The fixation to bone also has improved with cement being replaced with very carefully matched porous surfaces which press- fits into the bone without the need of cement and also is now in many cases coated with hydroxylapitite. This is a substance originally obtained from coral which has a very similar structure to bone into which the living bone cells actually grow thinking it is a bit of dead bone and actually osteo-integrate the component to the patient's own bone.
Another more recent advance has been surface replacement where instead of removing the whole head of femur and replacement with a ball and stem, a metal surface is placed over the existing head of femur. This concept came in about 20 years ago, but the initial models failed because of loss of the blood supply to the underlying head of the femur. Newer models seem to have got around this problem.
The current concepts are the use of either surface replacement or hydroxylapitite metal on metal total joint in the young high demand patient, but in the older patient with fewer demands, the somewhat technically easier and substantially cheaper cemented metal and polyethylene replacement is still the treatment of choice.
There are now approximately 20,000 hip replacements performed in Australia each year and the Australian Joint Replacement Registry has records of over 500,000 joint replacements, which are kept and updated so that a very valuable database of joint replacements is available for research and prognostication.
Hip replacement is the most successful type of joint replacement, but the technology has spread to other joints, particularly the knee where replacements are nearly as good as the hips.
The original knee replacements had the same teething problems as hip replacements. Initially the knee was thought to be just a hinge. Early knee replacements were basically just hinges, but the knee in fact is not just a hinge. There is quite a lot of rotation occurring at each step and the early hinges loosened.
These have now been replaced by more anatomical surface replacements usually three or sometimes four components, i.e. a metal component on the end of the femur (thigh bone) a metal component on the top of the tibia (shin bone) with a polyethylene component between these two and sometimes also a polyethylene component on the back of the patella (knee cap).
Joint replacement is also being used in shoulders, elbows, ankles, great toes and knuckles with varying degrees of success.
Nowadays about 95% of patients with joint replacements are pleased with the result. Some of the dissatisfied patients have had obvious problems such as infection, dislocation, thrombosis, etc, but the majority who are unhappy are due to unrealistic expectations — the artificial hip is good but not as good as a normal hip.
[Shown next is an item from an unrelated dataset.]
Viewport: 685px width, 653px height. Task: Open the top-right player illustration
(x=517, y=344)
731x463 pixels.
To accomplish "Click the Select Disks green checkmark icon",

All possible steps are taken to cut down the risk of infection by ultra-sterile operating conditions, antibiotics, etc and of thrombosis by early mobilisation, anticoagulants, etc.
Even today these large orthopaedic operations do have a small mortality (about 0.3%) mainly as a result of thrombo-embolism (blood clots spreading to the lungs).
Austin Moore Hip Replacement
In 1942 Dr. Moore performed and reported the first metallic hip replacement surgery. The original prosthesis he designed was made of the metal Vitallium. It was about a foot in length. and bolted to the cut end of the femoral shaft. This differs from later (and current) hip replacement prostheses which are inserted within the medullary shaft of the femur. A later version of Dr. Moore's prosthesis, the so-called 'Austin-Moore', is still used today.